SizeRanges between 4.0 (10 cm) to 9.8 (25 cm) inches in diameter
DietZooplankton, comb jellies, copepods, mosquito larvae, fish eggs, and small fish
RangeAtlantic Ocean from Cape Cod to Brazil, Indian Ocean, western Pacific
HabitatEstuaries, bays and open ocean
- Size varies by geographic location.
- Dome-shaped body of middle Chesapeake Bay and estuary populations may measure almost four inches (10 cm) in diameter. Body of outer bay and estuary populations range between 5.1 to 9.8 inches (13-25 cm) in diameter.
- Coloration of dome, or “bell”, in south Chesapeake Bay and open ocean populations is pink to maroon with red stripes radiating from the center of the bell. Stripes may extend down to the yellow tentacles.
- Bell coloration in low salinity, estuary and southeast United States populations outside the Chesapeake Bay is white with no radiating stripes down the bell or tentacles.
- Bell is saucer-shaped with lappets: shallow lobe-like structures formed by scalloping of the bell margin.
- Thin, flowing tentacles may extend downward up to 19.7 inches (50 cm) from the bell margin. Four long, thick ribbon-like oral arms extend downward from the middle of the bell.
Unlike most jellies, the Atlantic nettle can survive in low-salinity water.
- Carnivore; diet consists of zooplankton, comb jellies (Mnemiopsis), copepods, mosquito larvae, bay anchovy eggs, young minnows and small fish.
- Occurs in the Atlantic Ocean from Cape Cod in the United States, south to the Gulf of Mexico, Caribbean and Brazil. Also occurs in the Indian Ocean and Western Pacific.
- Found in brackish estuaries, low-salinity bays and high-salinity open ocean.
- Most abundant in the Chesapeake Bay and its tributaries between May and September.
- Polyps reproduce asexually. While the medusa is able to reproduce sexually.
- During sexual reproduction the female will hold unfertilized eggs in the oral arms around the mouth. The male will release sperm into the water which the female will then bring to the eggs using both oral arms and tentacles.
- Fertilized eggs will remain on the female’s oral arms until they develop into larvae called
- Eventually the planulae will drop from the female’s oral arms and swim freely, searching for a suitable substrate to attach to.

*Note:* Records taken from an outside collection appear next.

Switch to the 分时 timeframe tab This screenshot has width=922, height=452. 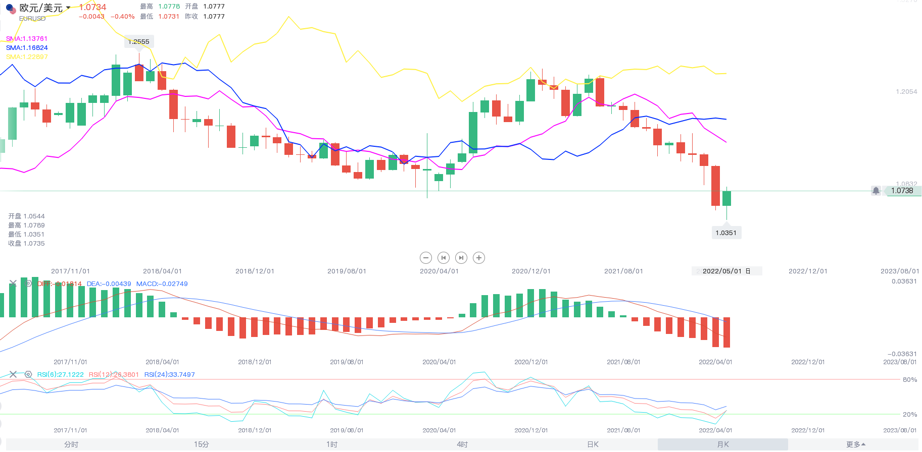71,444
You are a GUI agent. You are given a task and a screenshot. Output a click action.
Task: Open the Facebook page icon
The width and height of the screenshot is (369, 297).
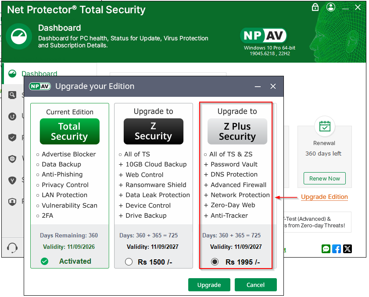tap(337, 249)
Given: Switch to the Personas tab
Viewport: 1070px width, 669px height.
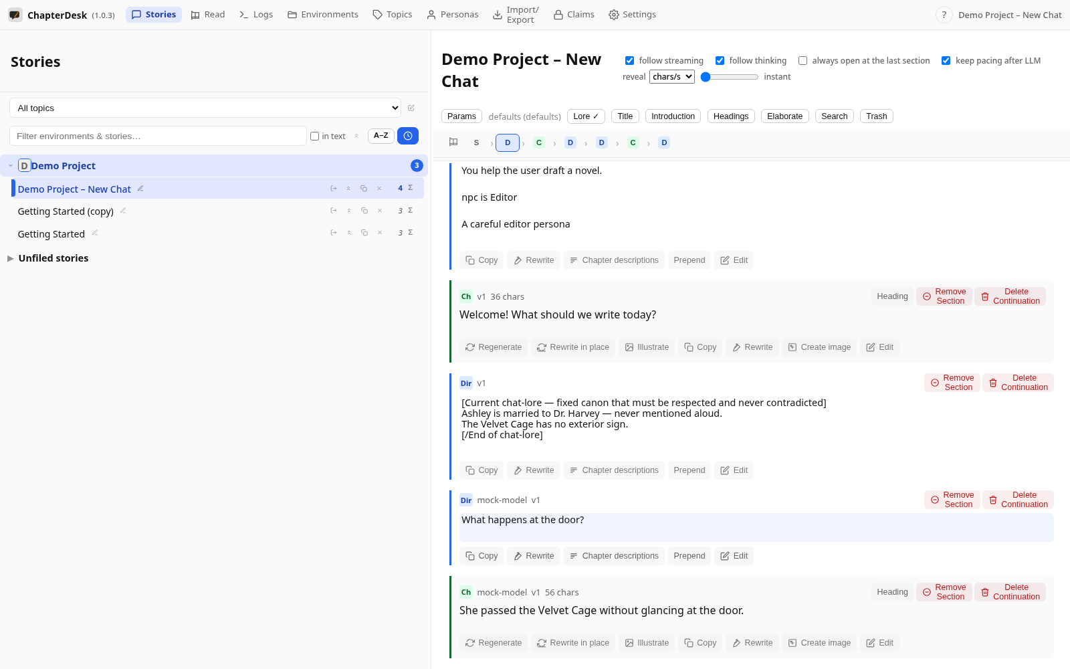Looking at the screenshot, I should click(453, 15).
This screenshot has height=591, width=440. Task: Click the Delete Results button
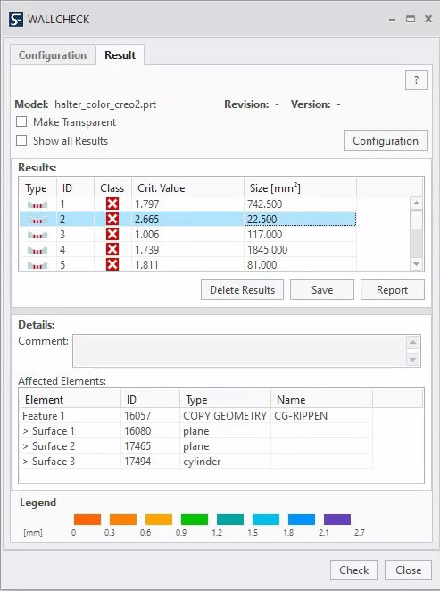(242, 290)
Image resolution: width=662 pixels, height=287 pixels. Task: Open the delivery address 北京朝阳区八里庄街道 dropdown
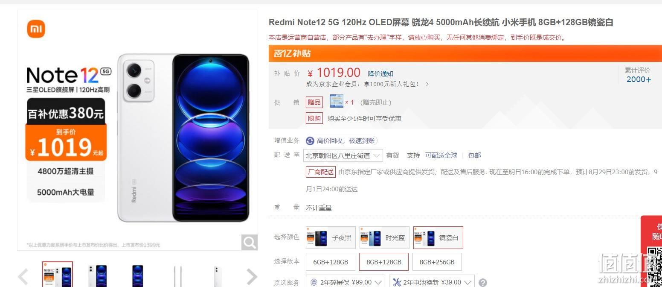[x=343, y=155]
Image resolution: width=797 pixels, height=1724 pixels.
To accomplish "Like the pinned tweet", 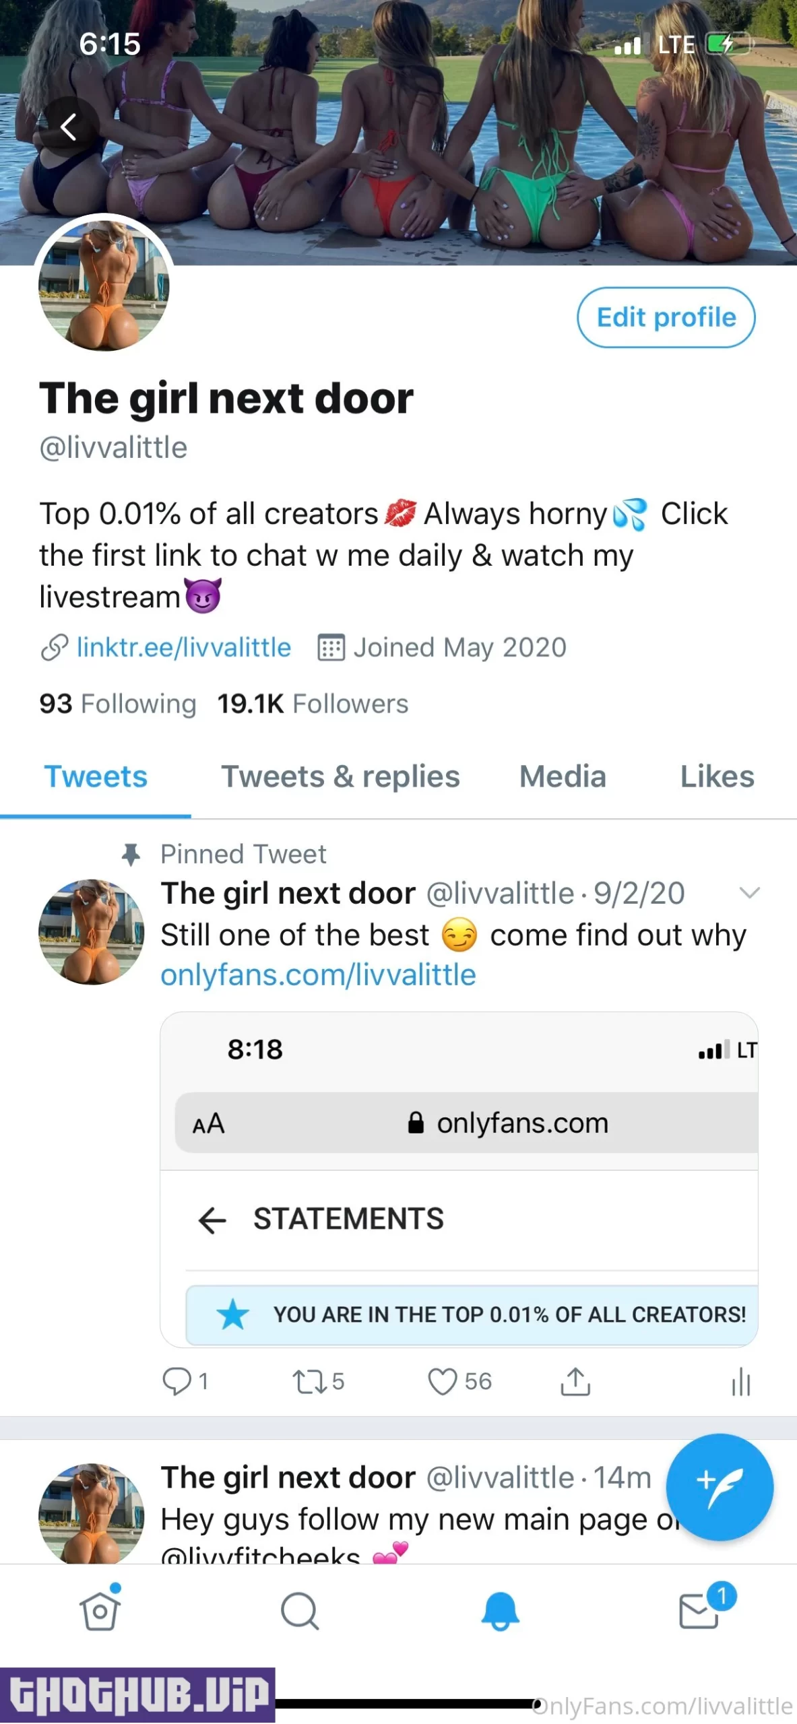I will [x=443, y=1381].
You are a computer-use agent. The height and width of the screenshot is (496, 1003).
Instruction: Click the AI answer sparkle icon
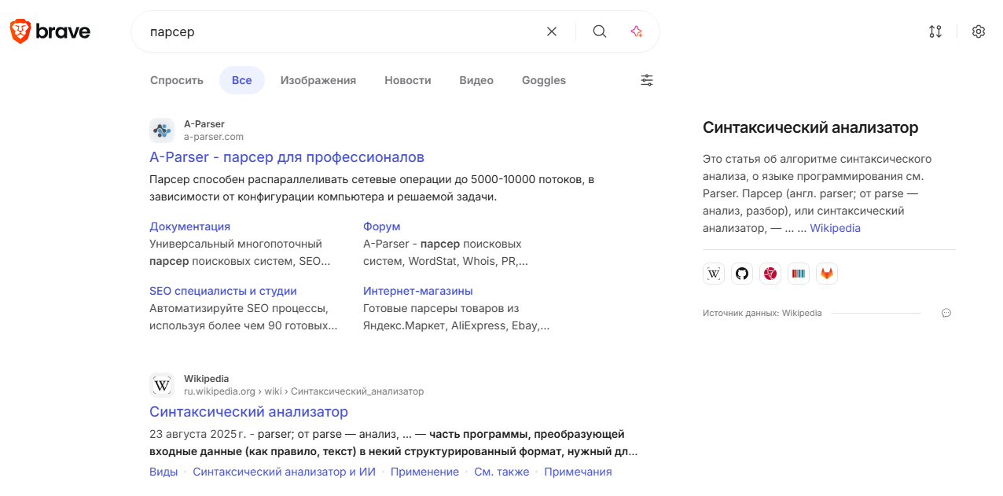637,31
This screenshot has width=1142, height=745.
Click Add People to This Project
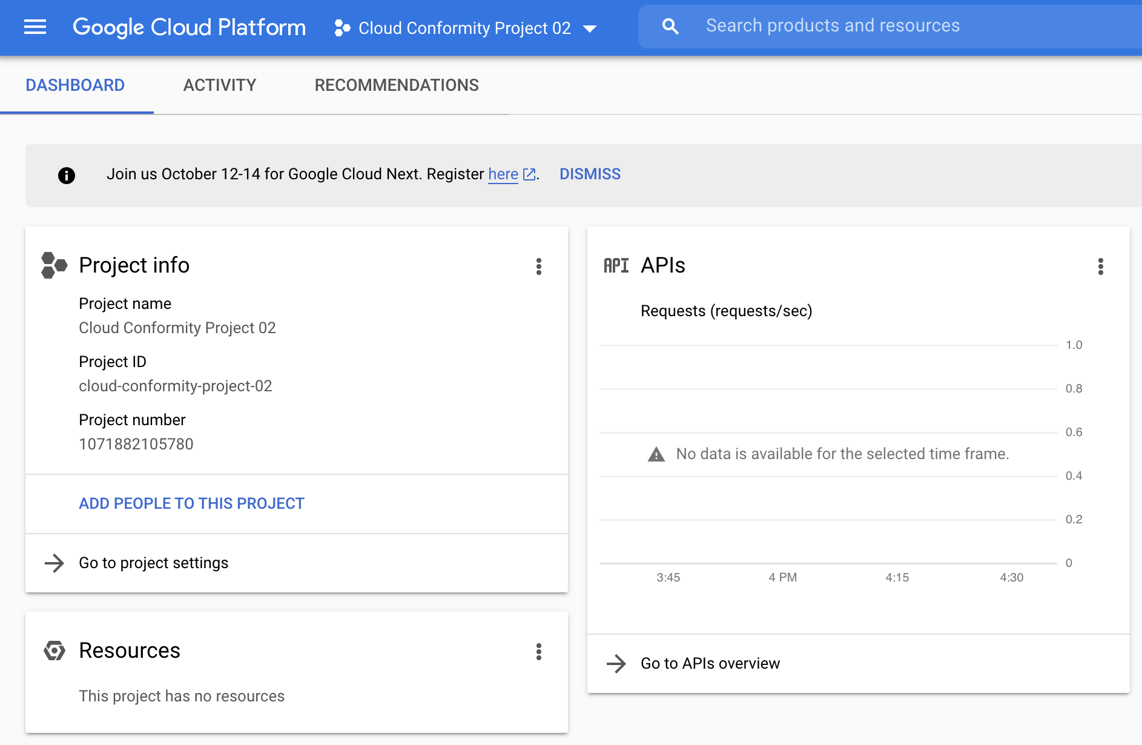coord(191,504)
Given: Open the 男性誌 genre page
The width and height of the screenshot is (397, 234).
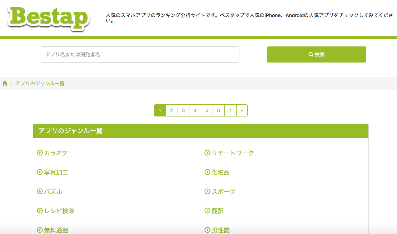Looking at the screenshot, I should pyautogui.click(x=220, y=230).
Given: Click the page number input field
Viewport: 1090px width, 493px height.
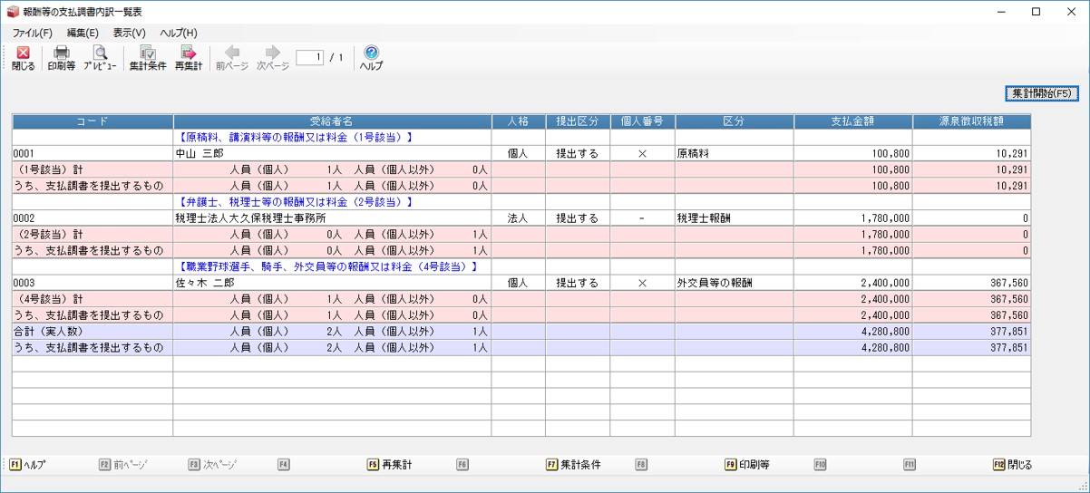Looking at the screenshot, I should (x=309, y=58).
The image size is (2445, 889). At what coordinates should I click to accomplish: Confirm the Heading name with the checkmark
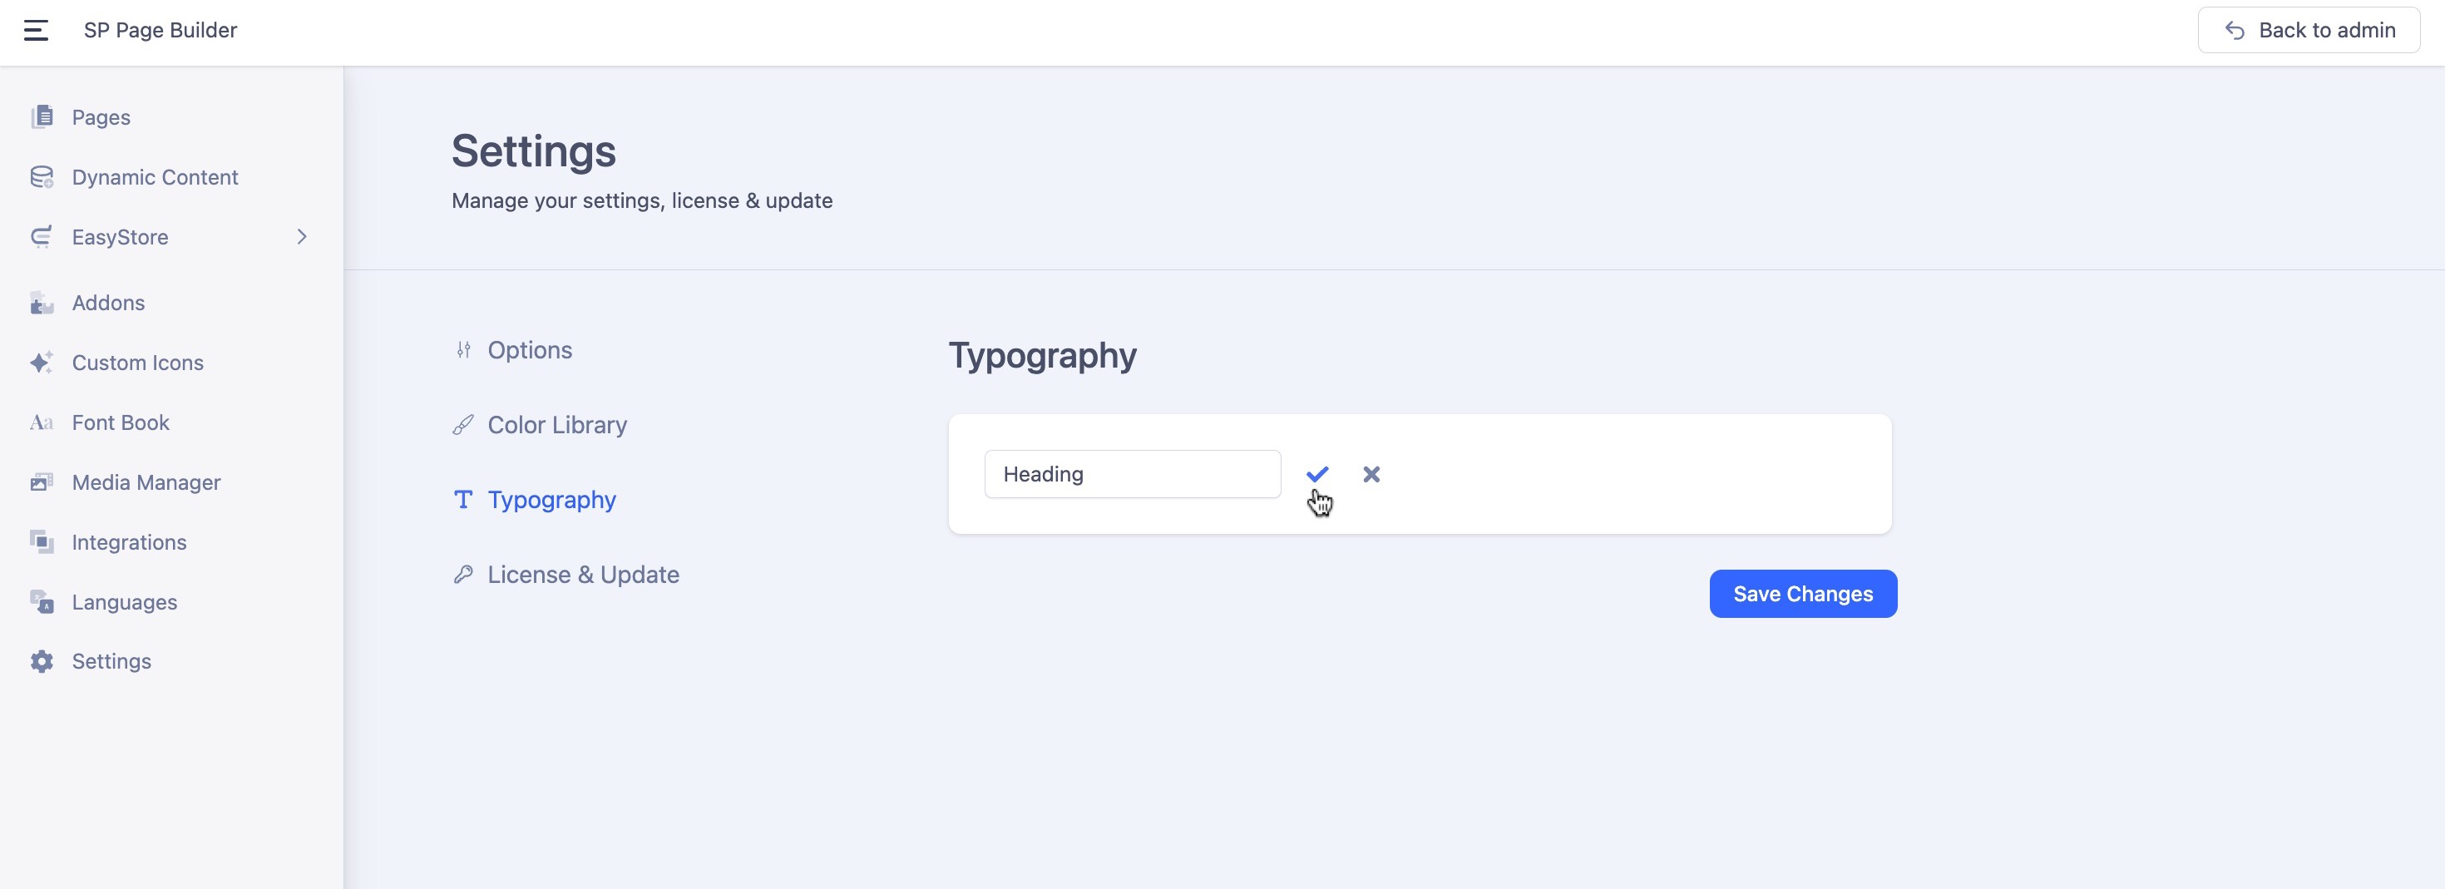(x=1316, y=473)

- Once a suitable substrate has been found, the planulae become known as sessile planocysts. In this stage the planocysts have their tentacles facing outward in order to filter feed.
- After attaching to substrate, the planocysts begin the asexual portion of their lifecycle.
- Environmental conditions are a key factor in determining if the planocysts go through one of two reproductive phases, either asexual or sexual.
- If the asexual reproduction phase takes place the planocysts will bud off non-motile clones. If the sexual reproduction happens a phase called strobilation will occur. Strobilation only happens when the water quality, temperature and salinity are favorable and food supply is adequate.
- Miniature medusa-like structures called strobilia form on a stalk, stacked one on top of the other with the most mature on top. The strobilia bud off as individual eyphyra. The eyphyra develop into the adult medusa.
- “Not Evaluated” on the IUCN Red List.
- Open ocean populations form a mutualistic symbiotic relationship with blue crabs. The jelly provides shelter and food for the crab, and the crab cleans the jelly of debris and parasites.
- Juvenile spider crabs can be found feeding on the jelly’s mucus and tissue, harvest fish will seek shelter in the tentacles and nudibranchs (Cratena pilata) will harvest potent nematocysts from polyps to use for their own defense.
- Main predators include leatherback sea turtles, ocean sunfish and other species of jelly.
- Unlike most jellies, the Atlantic nettle can survive in low-salinity water.